The UI is local-only and unauthenticated by design: it binds to the dev server, holds no state of its own, and is meant for the inner-loop of building an agent. It is not a hosted console.

pyrula dev is a convenience wrapper. If you already run your own FastAPI app — or a separate-worker fleet — you can mount the same UI yourself. It attaches to any FastAPI app alongside your agent routes:

from pyrula.agents.web.router import AgentRouter
from pyrula.agents.web.ui_ext import register_agent_renderers
from pyrula.workflows.web.ui import mount_run_ui
router = AgentRouter(worker=worker) # InlineWorker, or a WorkerProxy for separate workers
router.attach(app, prefix="/agents") # your existing FastAPI app
register_agent_renderers() # llm/tool/block transcript renderers
mount_run_ui(app, prefix="/ui", control=router)

The UI reads runs from the shared store, so with a separate-worker deployment it needs a real store (Valkey/Postgres), not the in-memory one. The same no-auth caveat applies — keep it behind localhost or a private network; it is not a drop-in production console (that is Pyrula Cloud).

Run the worker tier for separate-mode deployments. Point it at the same store the API uses.

Terminal window
pyrula worker \
--agent app:support \
--valkey-url redis://localhost:6379 \
--llm-ref app:llm \
--deps-ref app:services \
--max-concurrent-turns 50 \
--poison-max-retries 3

--deps-ref injects a shared dependencies object. The poison, heartbeat, and orphan-scan flags map to the same WorkerOptions knobs covered in Workers.

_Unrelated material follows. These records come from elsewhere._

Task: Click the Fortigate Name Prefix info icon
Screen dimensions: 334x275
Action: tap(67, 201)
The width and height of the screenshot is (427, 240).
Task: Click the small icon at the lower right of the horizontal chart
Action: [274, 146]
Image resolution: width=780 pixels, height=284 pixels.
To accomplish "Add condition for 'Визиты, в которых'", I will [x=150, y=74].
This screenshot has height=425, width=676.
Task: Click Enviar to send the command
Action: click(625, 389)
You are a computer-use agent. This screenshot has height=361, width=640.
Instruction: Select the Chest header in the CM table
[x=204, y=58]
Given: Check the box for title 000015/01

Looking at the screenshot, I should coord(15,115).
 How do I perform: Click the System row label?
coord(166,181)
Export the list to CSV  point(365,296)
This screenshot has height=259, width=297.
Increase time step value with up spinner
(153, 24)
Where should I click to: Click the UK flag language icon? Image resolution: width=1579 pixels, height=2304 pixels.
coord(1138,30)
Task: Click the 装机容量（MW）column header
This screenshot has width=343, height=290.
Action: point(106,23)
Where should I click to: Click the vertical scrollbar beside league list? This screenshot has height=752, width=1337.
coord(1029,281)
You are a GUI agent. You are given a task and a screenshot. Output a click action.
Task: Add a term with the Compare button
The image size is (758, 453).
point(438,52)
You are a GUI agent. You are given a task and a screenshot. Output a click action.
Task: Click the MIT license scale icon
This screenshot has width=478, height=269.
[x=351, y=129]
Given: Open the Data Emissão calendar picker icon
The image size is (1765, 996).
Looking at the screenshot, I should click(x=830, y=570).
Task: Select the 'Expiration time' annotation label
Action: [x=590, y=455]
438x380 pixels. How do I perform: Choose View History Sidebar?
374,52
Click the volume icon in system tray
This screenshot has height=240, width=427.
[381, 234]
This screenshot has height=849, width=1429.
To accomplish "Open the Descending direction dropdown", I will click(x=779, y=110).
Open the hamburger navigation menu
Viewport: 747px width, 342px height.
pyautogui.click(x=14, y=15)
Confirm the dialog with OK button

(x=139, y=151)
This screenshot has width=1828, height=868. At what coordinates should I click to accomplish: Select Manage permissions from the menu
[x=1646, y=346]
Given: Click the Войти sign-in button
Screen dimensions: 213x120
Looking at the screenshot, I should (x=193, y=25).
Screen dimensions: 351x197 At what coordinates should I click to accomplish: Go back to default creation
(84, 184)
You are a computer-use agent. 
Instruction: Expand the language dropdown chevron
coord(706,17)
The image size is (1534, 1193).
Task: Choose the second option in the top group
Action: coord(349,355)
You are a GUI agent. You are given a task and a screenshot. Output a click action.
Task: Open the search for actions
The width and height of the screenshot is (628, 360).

Valkey self-bootstraps, so it needs no setup. Postgres archival needs its schema applied once. Use check to validate connectivity before starting workers.

Terminal window
pyrula db check --valkey-url redis://localhost:6379
pyrula db migrate --postgres-dsn "$PYRULA_POSTGRES_DSN"

Inspect and recover individual turns.

Terminal window
pyrula turns list-quarantined --agent support --limit 50
pyrula turns inspect --turn-id <id> --agent support
pyrula turns requeue --turn-id <id> --agent support
pyrula turns gc --older-than 30d --postgres-dsn "$PYRULA_POSTGRES_DSN" --dry-run

requeue takes a turn the worker quarantined as poison and puts it back in the queue, once you’ve fixed whatever broke it. gc deletes archived turns past a cutoff; --dry-run counts them first.

Scheduled runs have their own subcommand, covered in Schedules.

Rebuild the conversation, usage, and cost read tables from the archived event log. Use it to backfill runs archived before you enabled projection, or after editing the price table. Needs Postgres.

Terminal window
pyrula reproject --agent support # one agent
pyrula reproject --agent support --run-id <id> # one run (--run-id requires --agent)
pyrula reproject # every archived run, every agent

Projection itself is opt-in on the store (PostgresStore(..., project=True)) and is covered in Observability.